Learning Visually Guided Latent Actions for Assistive Teleoperation
- URL: http://arxiv.org/abs/2105.00580v1
- Date: Sun, 2 May 2021 23:58:28 GMT
- Title: Learning Visually Guided Latent Actions for Assistive Teleoperation
- Authors: Siddharth Karamcheti, Albert J. Zhai, Dylan P. Losey, Dorsa Sadigh
- Abstract summary: We develop assistive robots that condition their latent embeddings on visual inputs.

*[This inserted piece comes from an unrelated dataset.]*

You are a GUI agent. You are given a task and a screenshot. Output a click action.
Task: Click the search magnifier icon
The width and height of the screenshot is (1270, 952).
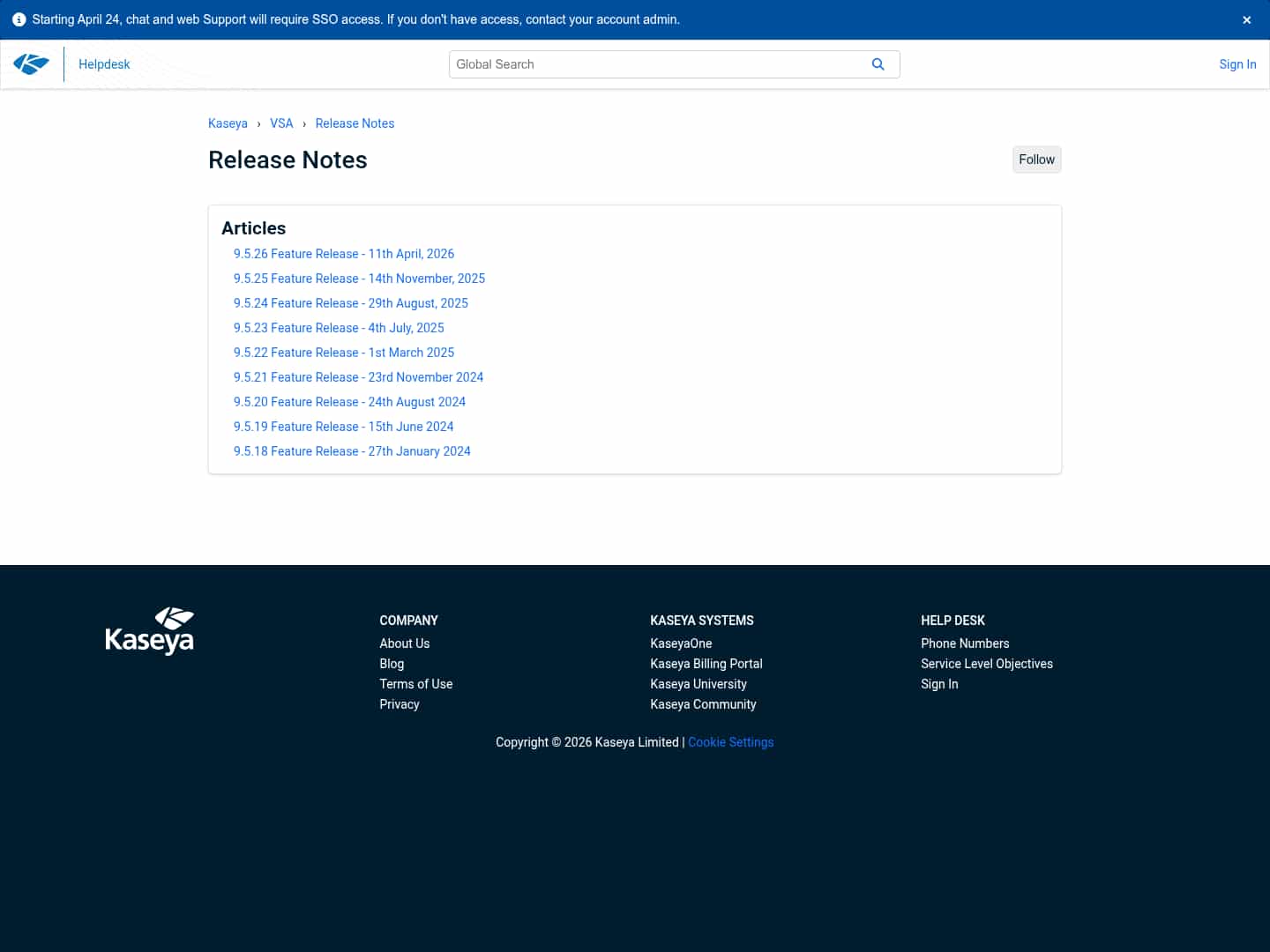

We show that incorporating object detectors pretrained on small amounts of cheap, easy-to-collect structured data enables i) accurately recognizing the current context and ii) generalizing control embeddings to new objects and tasks.
- Score: 9.75385535829762
- License: http://creativecommons.org/licenses/by/4.0/
- Abstract: It is challenging for humans -- particularly those living with physical
disabilities -- to control high-dimensional, dexterous robots. Prior work
explores learning embedding functions that map a human's low-dimensional inputs
(e.g., via a joystick) to complex, high-dimensional robot actions for assistive
teleoperation; however, a central problem is that there are many more
high-dimensional actions than available low-dimensional inputs. To extract the
correct action and maximally assist their human controller, robots must reason
over their context: for example, pressing a joystick down when interacting with
a coffee cup indicates a different action than when interacting with knife. In
this work, we develop assistive robots that condition their latent embeddings
on visual inputs. We explore a spectrum of visual encoders and show that
incorporating object detectors pretrained on small amounts of cheap,
easy-to-collect structured data enables i) accurately and robustly recognizing
the current context and ii) generalizing control embeddings to new objects and
tasks. In user studies with a high-dimensional physical robot arm, participants
leverage this approach to perform new tasks with unseen objects. Our results
indicate that structured visual representations improve few-shot performance
and are subjectively preferred by users.